Convert everything in the material from the line containing "Given: Open the Shop app with dollar icon" down to the line containing "click(x=444, y=112)" into a Markdown table with the columns Row and Text, skipping blank lines. Leave the pictures out of the table.

++++++++++++++++++++

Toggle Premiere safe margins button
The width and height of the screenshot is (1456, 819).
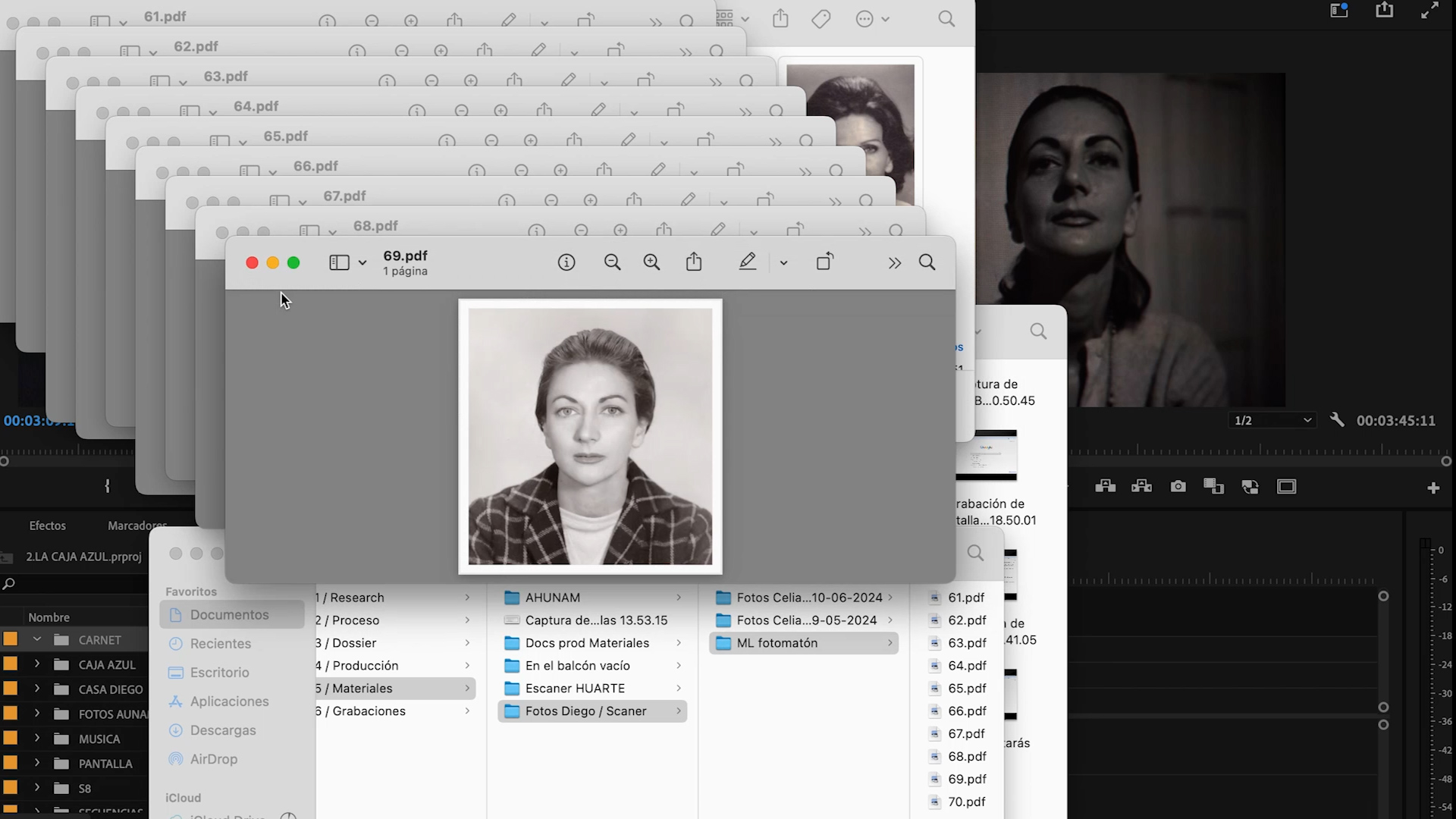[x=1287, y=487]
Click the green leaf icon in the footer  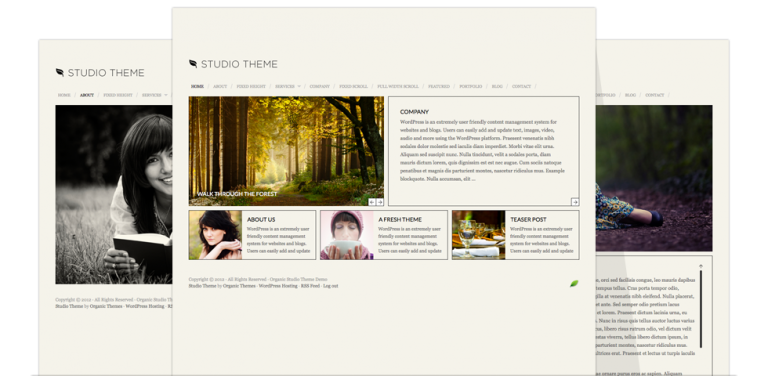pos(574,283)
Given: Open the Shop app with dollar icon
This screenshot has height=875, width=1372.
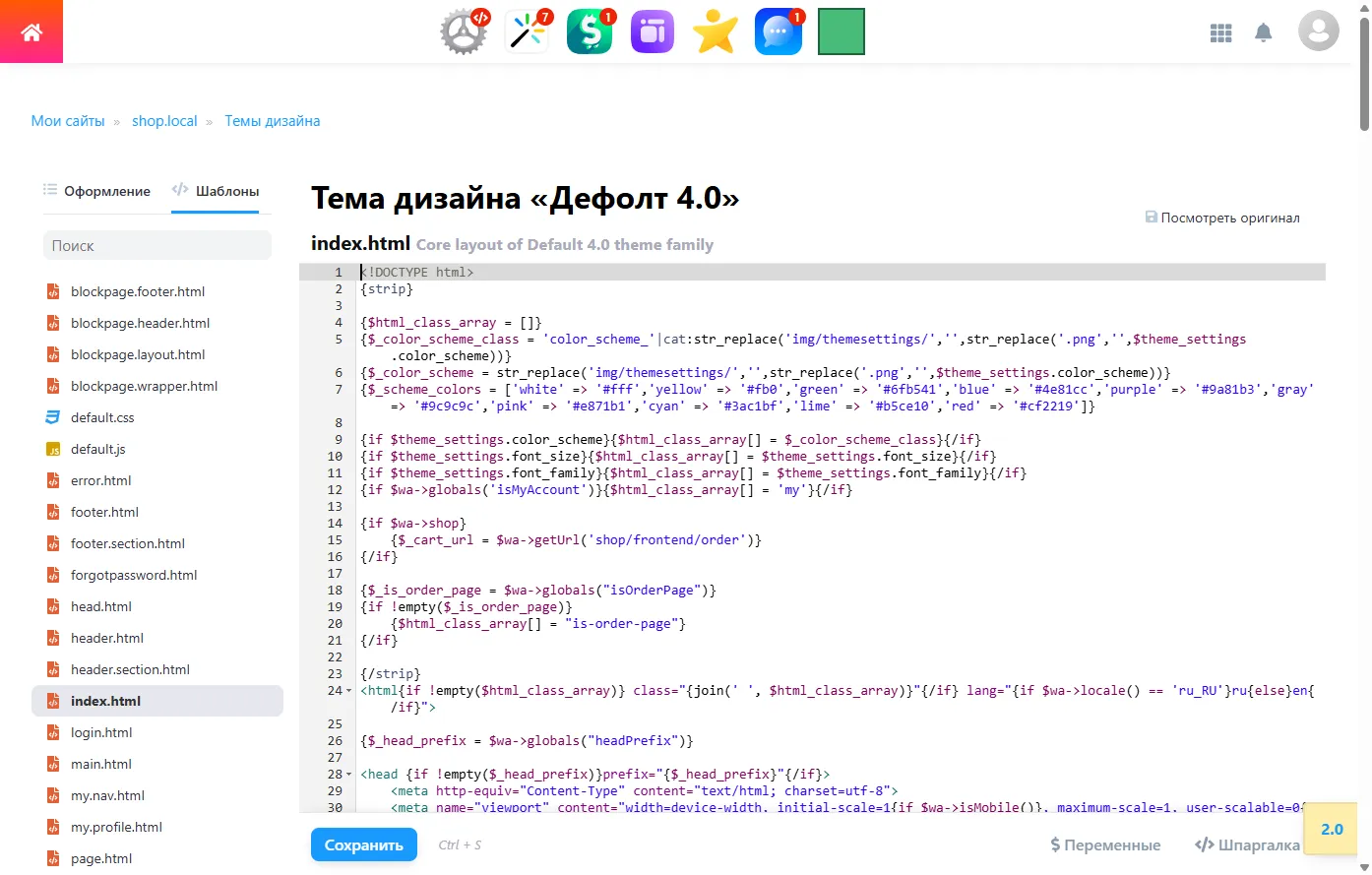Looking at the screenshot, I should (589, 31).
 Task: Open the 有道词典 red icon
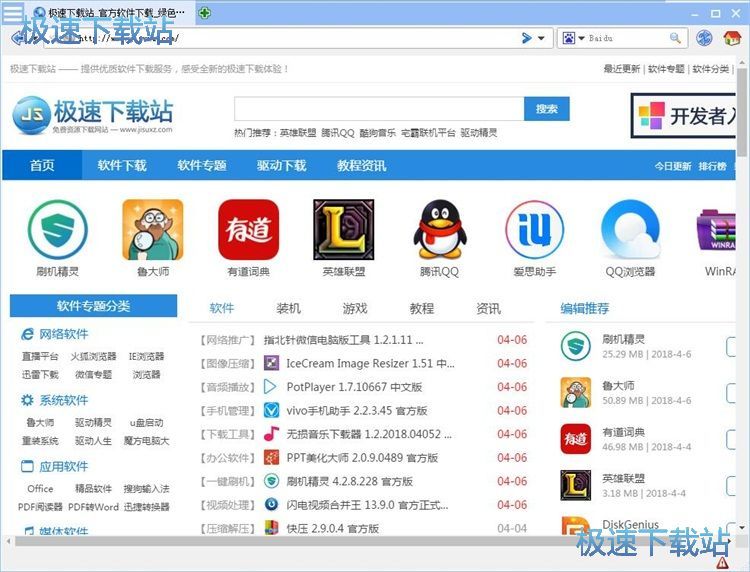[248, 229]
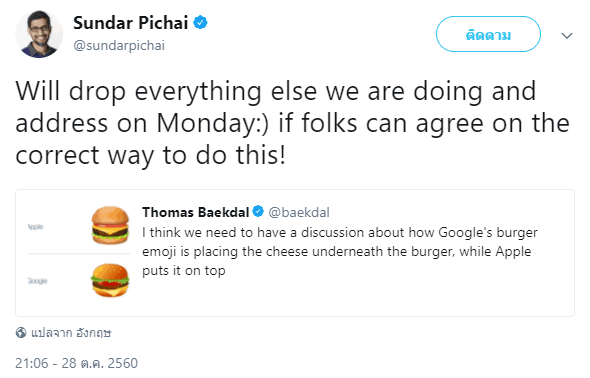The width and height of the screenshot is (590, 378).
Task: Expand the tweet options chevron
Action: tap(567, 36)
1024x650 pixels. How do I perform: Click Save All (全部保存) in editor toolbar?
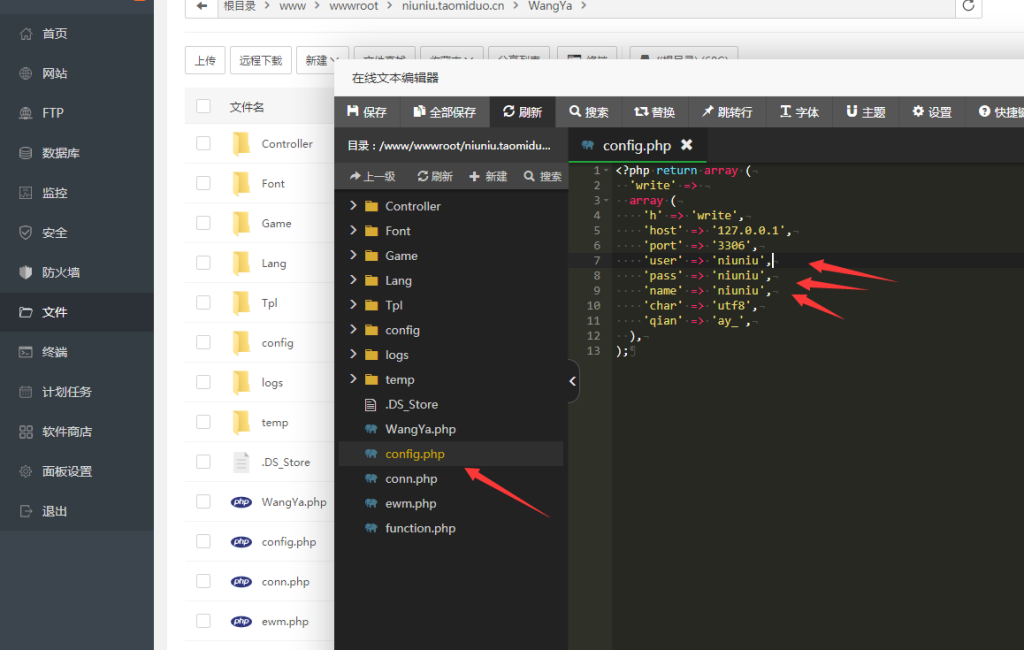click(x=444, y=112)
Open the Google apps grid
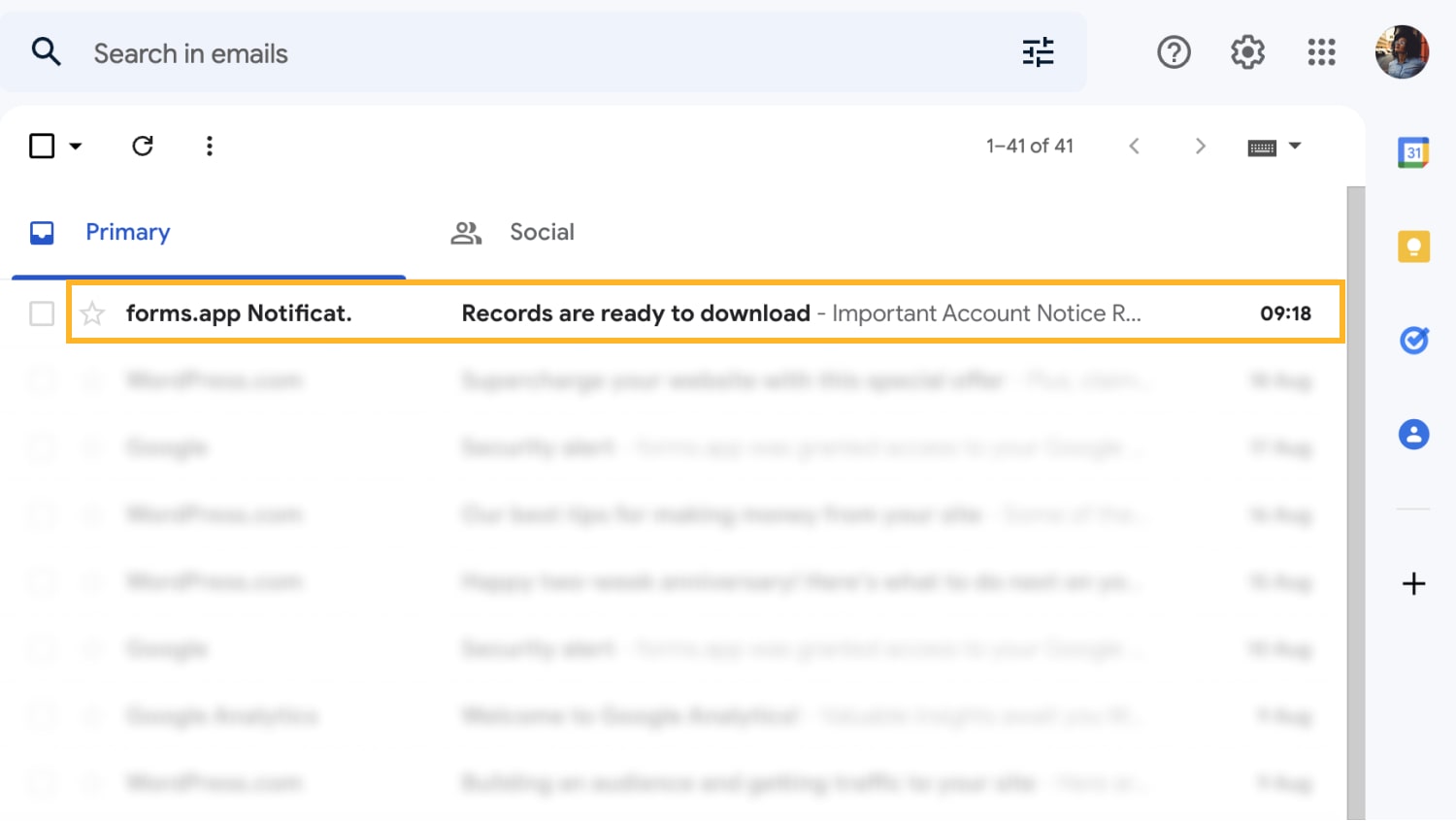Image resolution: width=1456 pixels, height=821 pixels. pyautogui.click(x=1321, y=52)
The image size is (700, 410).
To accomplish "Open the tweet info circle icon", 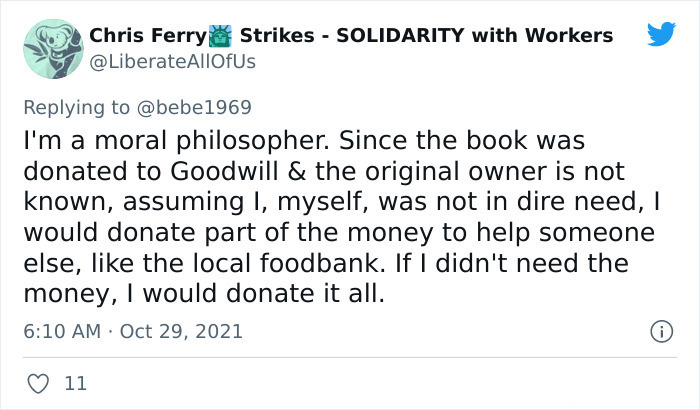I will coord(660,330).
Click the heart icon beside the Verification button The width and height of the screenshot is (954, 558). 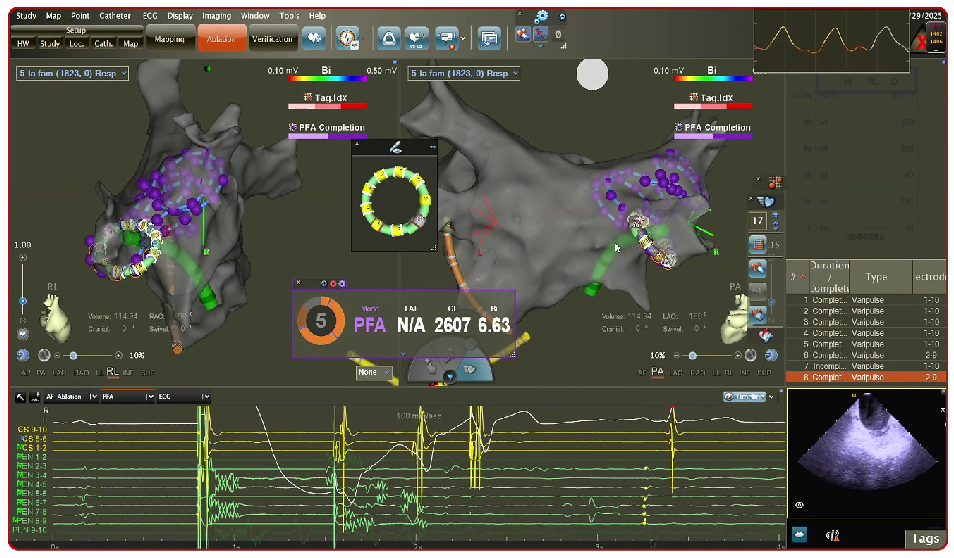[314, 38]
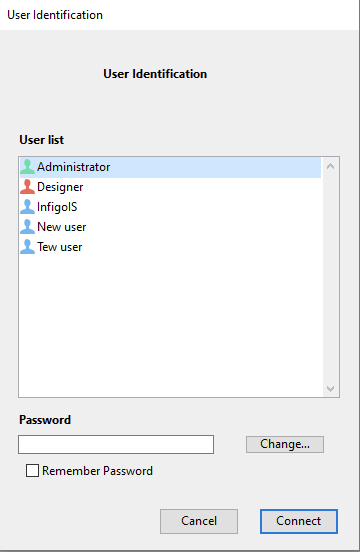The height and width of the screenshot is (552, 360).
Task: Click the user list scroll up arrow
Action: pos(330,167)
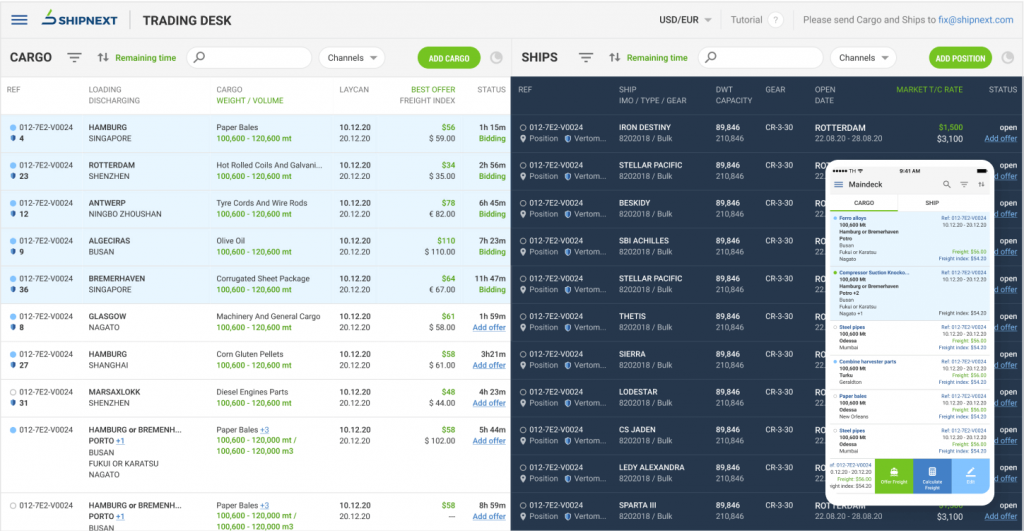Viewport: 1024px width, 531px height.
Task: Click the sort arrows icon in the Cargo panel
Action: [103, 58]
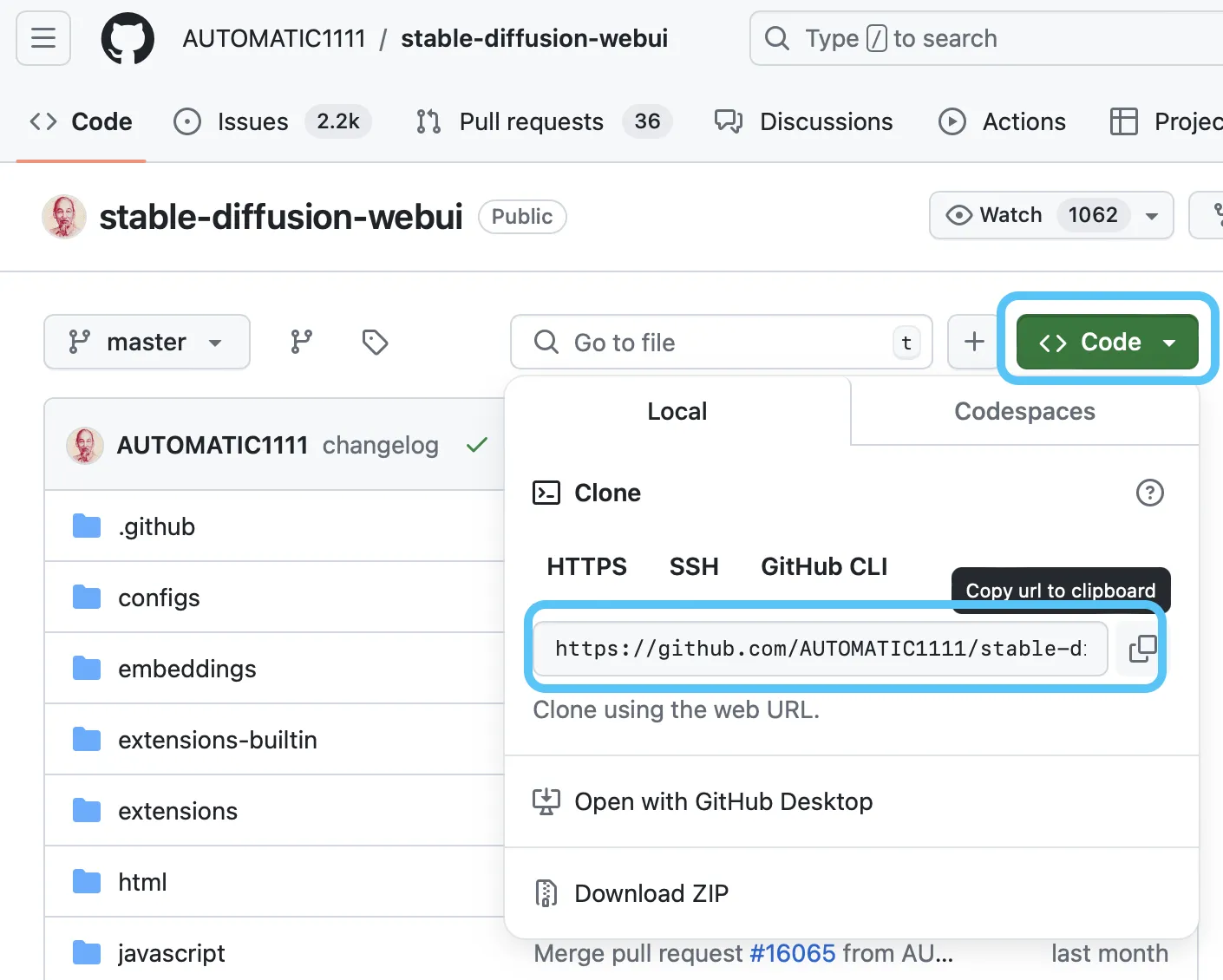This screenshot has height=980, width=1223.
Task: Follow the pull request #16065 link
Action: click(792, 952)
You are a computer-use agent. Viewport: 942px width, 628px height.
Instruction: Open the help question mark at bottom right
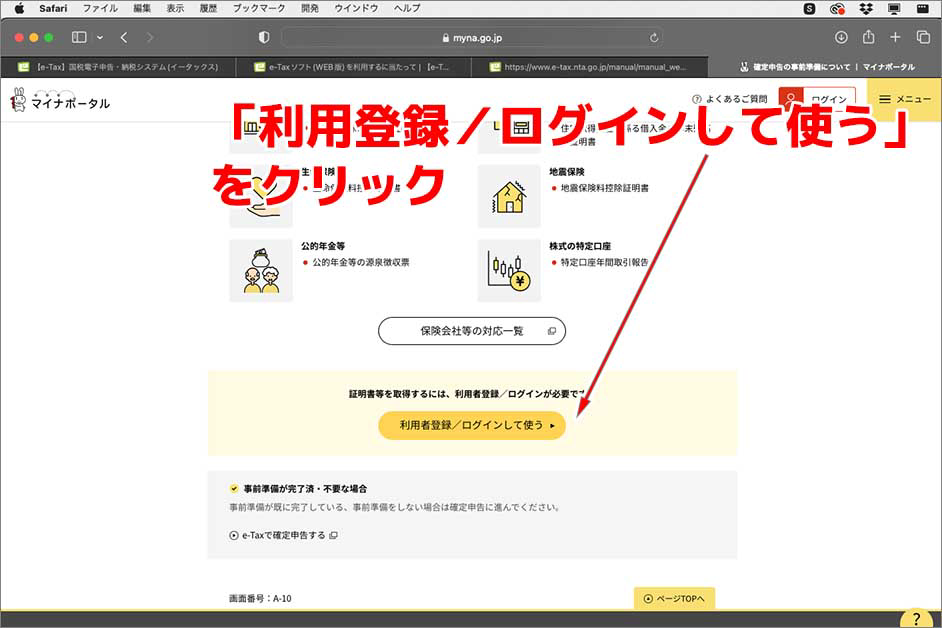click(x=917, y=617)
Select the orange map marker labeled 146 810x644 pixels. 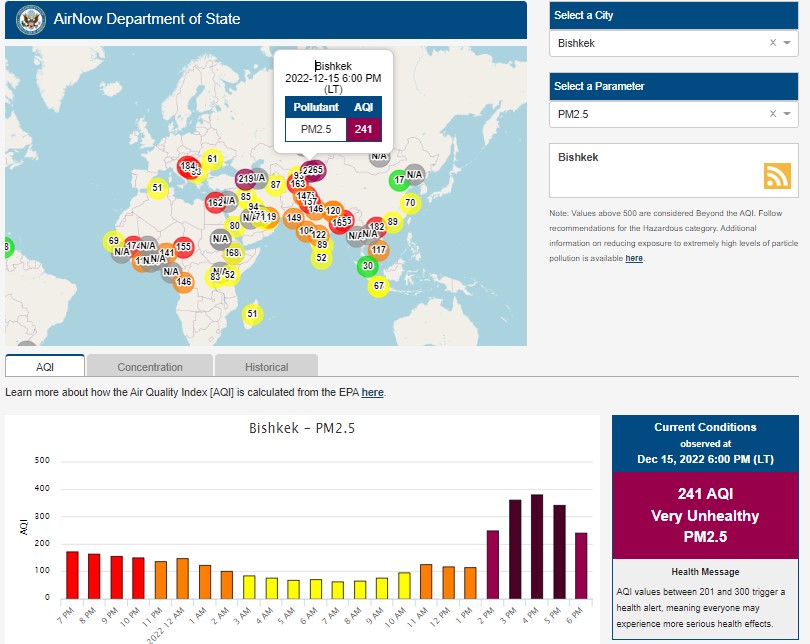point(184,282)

++++++++++++++++++++

- **CORRECT RESULT**
| Row | Text |
|---|---|
| 1 | Given: Open the Shop app with dollar icon |
| 2 | This screenshot has height=875, width=1372. |
| 3 | Looking at the screenshot, I should (589, 31). |
| 4 |  Task: Open the 有道词典 red icon |
| 5 | [248, 229] |
| 6 | The width and height of the screenshot is (590, 378). |
| 7 | Task: Expand the tweet options chevron |
| 8 | Action: tap(567, 36) |
| 9 | 1024x650 pixels. How do I perform: Click Save All (全部保存) in editor toolbar? |
| 10 | click(x=444, y=112) |